HB 1503 adds notice and timing requirements to the existing medical lien law. WSHA supported the additional transparency and notice requirements. We also worked closely with the bill’s sponsor to remove burdensome and unsuitable sections. WSHA successfully negotiated the removal of a section that would have triggered the Consumer Protection Act and treble damages.
HB 1503 makes three substantive changes to current state law:
1. Third parties collecting on behalf of lien-holders must be licensed debt collectors.
If a hospital hires a third party to handle enforcement of medical liens, that third party must be a licensed debt collector under RCW 19.16. However, a hospital enforcing medical liens on its own behalf does not need to meet this requirement. WSHA worked closely with the sponsor of the bill to prevent legislation that would have required hospitals and providers to be licensed debt collectors, as this would be an onerous and inappropriate requirement. A person seeking to enforce a medical lien, other than the person originally entitled to the lien, is added to the definition of “collection agency” in RCW 19.16.100.

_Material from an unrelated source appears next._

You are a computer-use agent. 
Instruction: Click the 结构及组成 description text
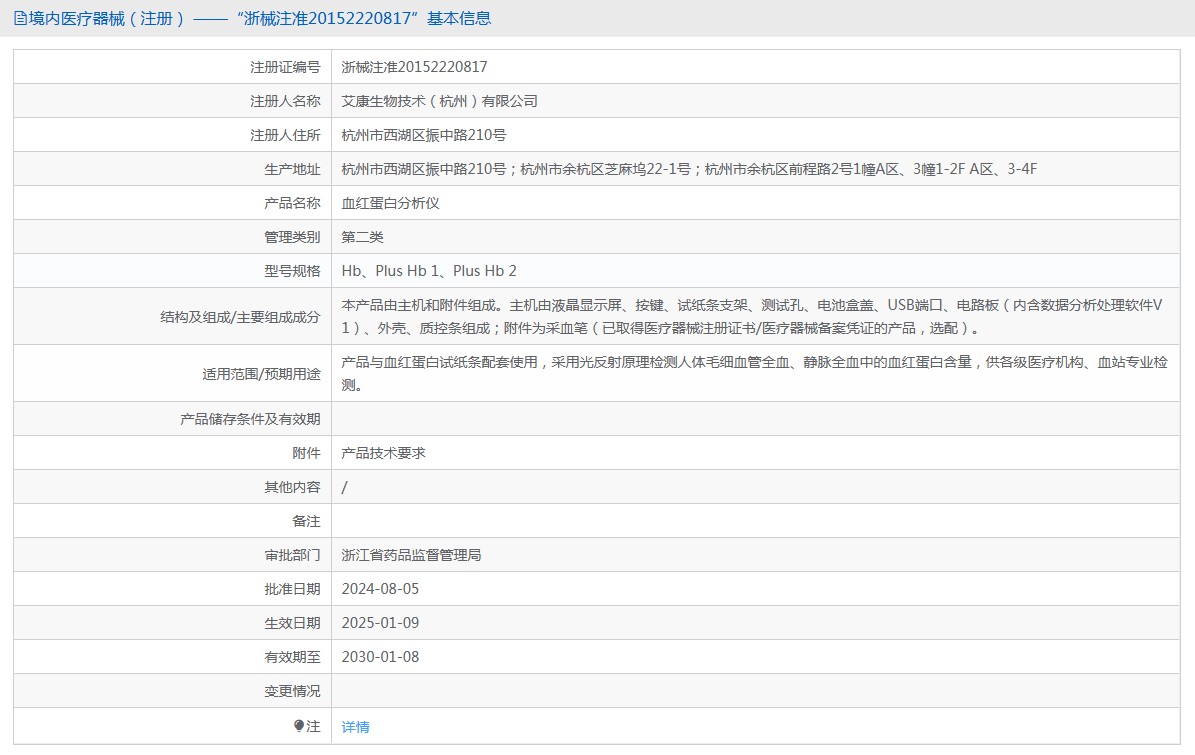[750, 316]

2. Notice is provided to patients regarding the use of medical liens.
Hospitals that use medical liens must disclose this use as part of the hospital’s billing and collection practices. WSHA understands that not all Washington State hospitals chose to use medical liens. For those that do use medical liens, notice should be clear and explicit. The language of the bill requires a general notice, rather than notice only when the hospital intends to file a lien in a specific case.
For nonprofit hospitals that are federal 501(c)(3) entities, consider adding this notice as part of a larger revision to billing and collection policies and procedures to comply with federal IRS 501(r) regulations. While medical liens are not considered to be “extraordinary collection activities” under 501(r) regulations, new state law under HB 1503 requires notice of the use of medical liens to be provided.
3. Liens are released within 30 days of payment and acceptance of the amount due under the lien.
Once a hospital accepts payment of an amount due under a medical lien, the hospital has no more than 30 days to prepare and execute a release of lien. The release must be provided to the patient. If a court finds that the deliverance of a release of lien was unjustifiably delayed, the court may order the release of lien be delivered and may award costs and damages to the patient. This language is borrowed in part from existing law in the mechanics’ and materialmen’s lien statute (RCW 60.04.071). Note that the 30-days period is triggered by both payment and acceptance, providing time for checks or other payment methods to clear before the lien release is executed and delivered.
WSHA recommends that hospitals review policies and procedures to ensure they comply with the new requirements. If your hospital uses third parties to enforce medical liens, you should determine that they are licensed debt collectors under Washington State law.